Jabil gets down out of the wagon and ties the horse to the lean-to beam. I watch him stroke the mare’s neck, which is damp with sweat. Field to Table enables our community to be more self-sufficient than most, so our horses are unaccustomed to walking to town.
“Do you think she needs water?” I ask.
“Probably,” he says, looking worried. “I should’ve brought some.”
Moses calls from inside the lean-to, “You won’t be needing that kind of horsepower for long if we can get these beauts running.”
The muscles tighten in Jabil’s jaw. He is very fond of his horses and has never been around vehicles, other than the two-ton truck Sean used before the EMP to taxi the logging crew to and from jobs. Jabil must feel peculiar to be out of his element—the same man who oversees many aspects of our community with ease.
“C’mon,” he says to me. “Let’s look in the museum. They’re going to be here awhile.”
“I don’t think we can get inside.”
“Sure we can.” He continues walking. I follow, curious, and when we’re standing in front of the wooden door, he simply withdraws a key from his pocket. “They gave me this when we remodeled part of the museum last year,” he explains. “Forgot to return it.”
“How convenient for you.”
“Convenient for us now.”
Side by side, we enter the museum, which is an octagonal log structure with no windows and only one door. Jabil stops briefly to prop it open with a rock. The floor plan is open, except for a few small booths that house artifacts from the days when mining was Liberty’s main source of revenue.
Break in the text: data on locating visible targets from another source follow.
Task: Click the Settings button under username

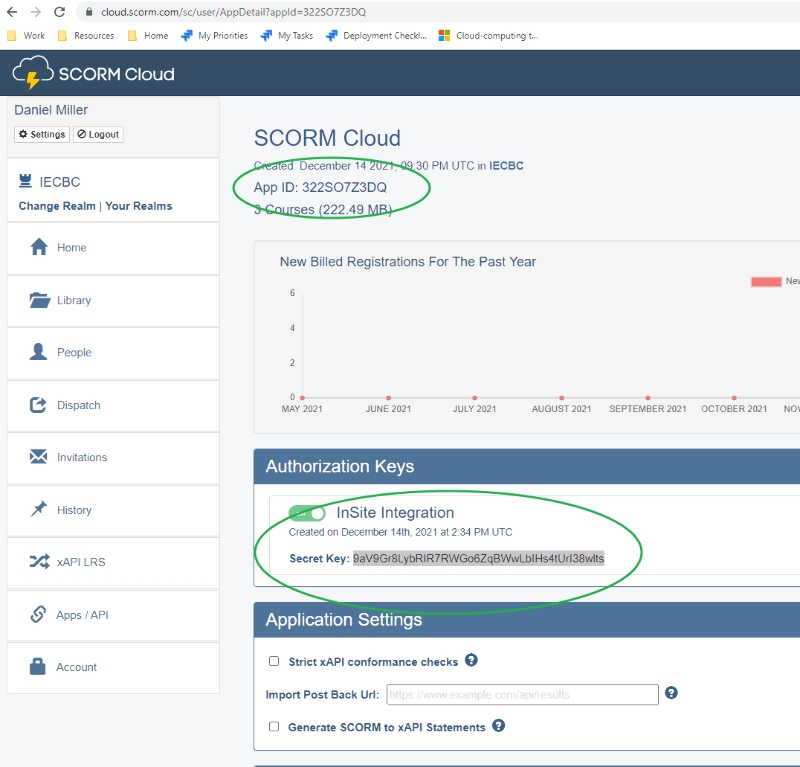Action: click(42, 134)
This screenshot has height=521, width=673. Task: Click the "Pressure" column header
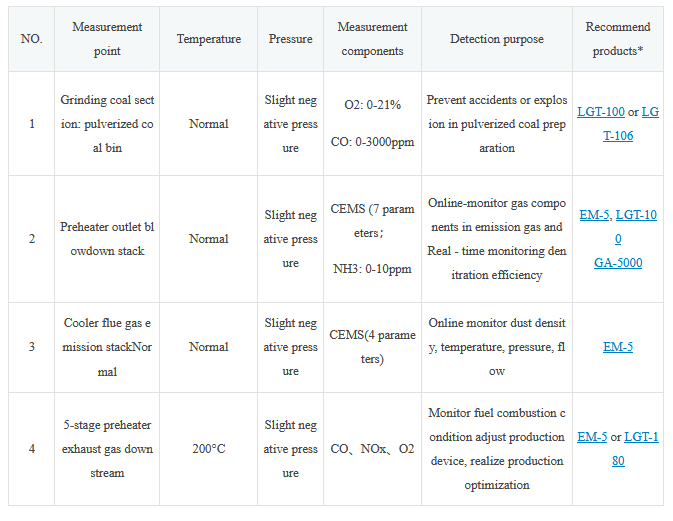click(x=290, y=39)
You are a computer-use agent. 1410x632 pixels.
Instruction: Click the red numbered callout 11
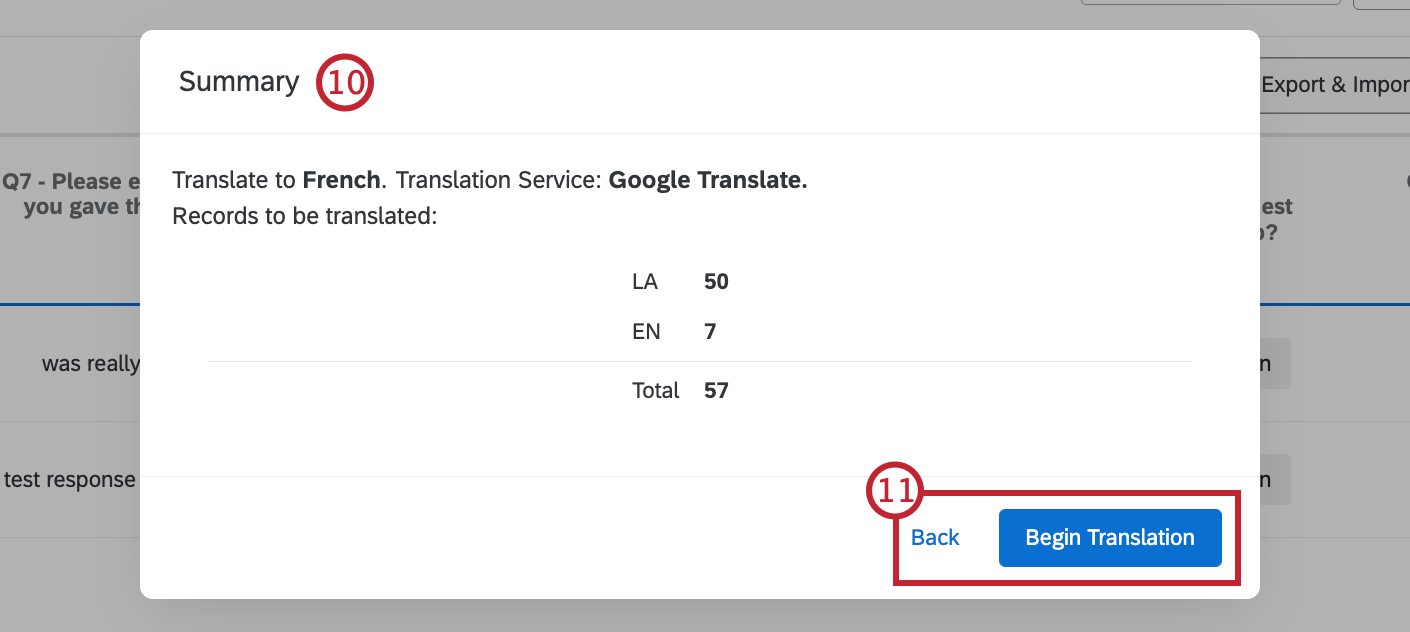[893, 490]
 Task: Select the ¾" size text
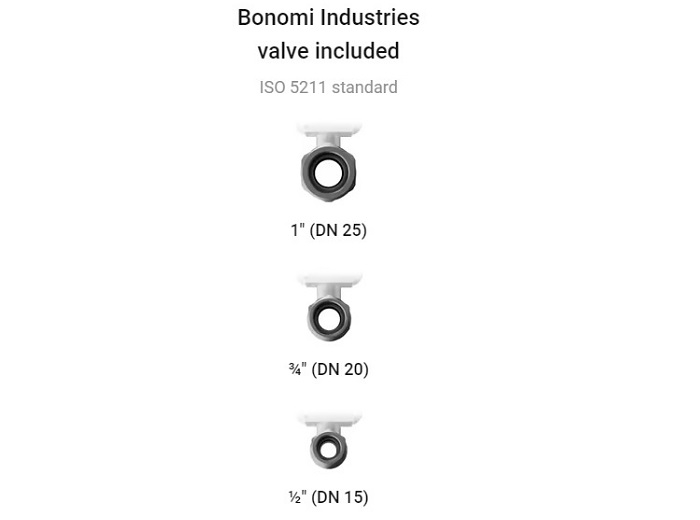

Then the mines closed, turning the bustling town into an impoverished eyesore that limps along on tourists stopping by for gas and burgers before venturing farther west.
The air is musty, the cement floors clean. We cannot see very far, but weak illumination filters in through the gap where the front door is propped open. This light reveals the taxidermy versions of a cinnamon bear, a wolf, and a mountain lion collecting dust in the museum’s loft.
The creatures’ elevated position and sightless marble eyes make me feel like they’re leering down at us, waiting to pounce. A wooden donation box with a tiny lock sits atop the entrance table. I cannot believe no one’s thought to break in and steal from it.
As if in sync with my thoughts, Jabil says, “Probably shouldn’t let Moses see that,” and gives me a rare grin.
“He said money’s no good anyway,” I murmur. “Food, medicine, and ammunition are the only things worth taking.”
Jabil crosses the gap between us, obstructing the moonbeam directed toward the entrance. “What about heirloom seeds to last us until the next planting season? What about farming implements to work the ground? Don’t let him persuade you, Leora. We don’t just need ammunition. There are other ways to go about this apocalypse than the use of violence.”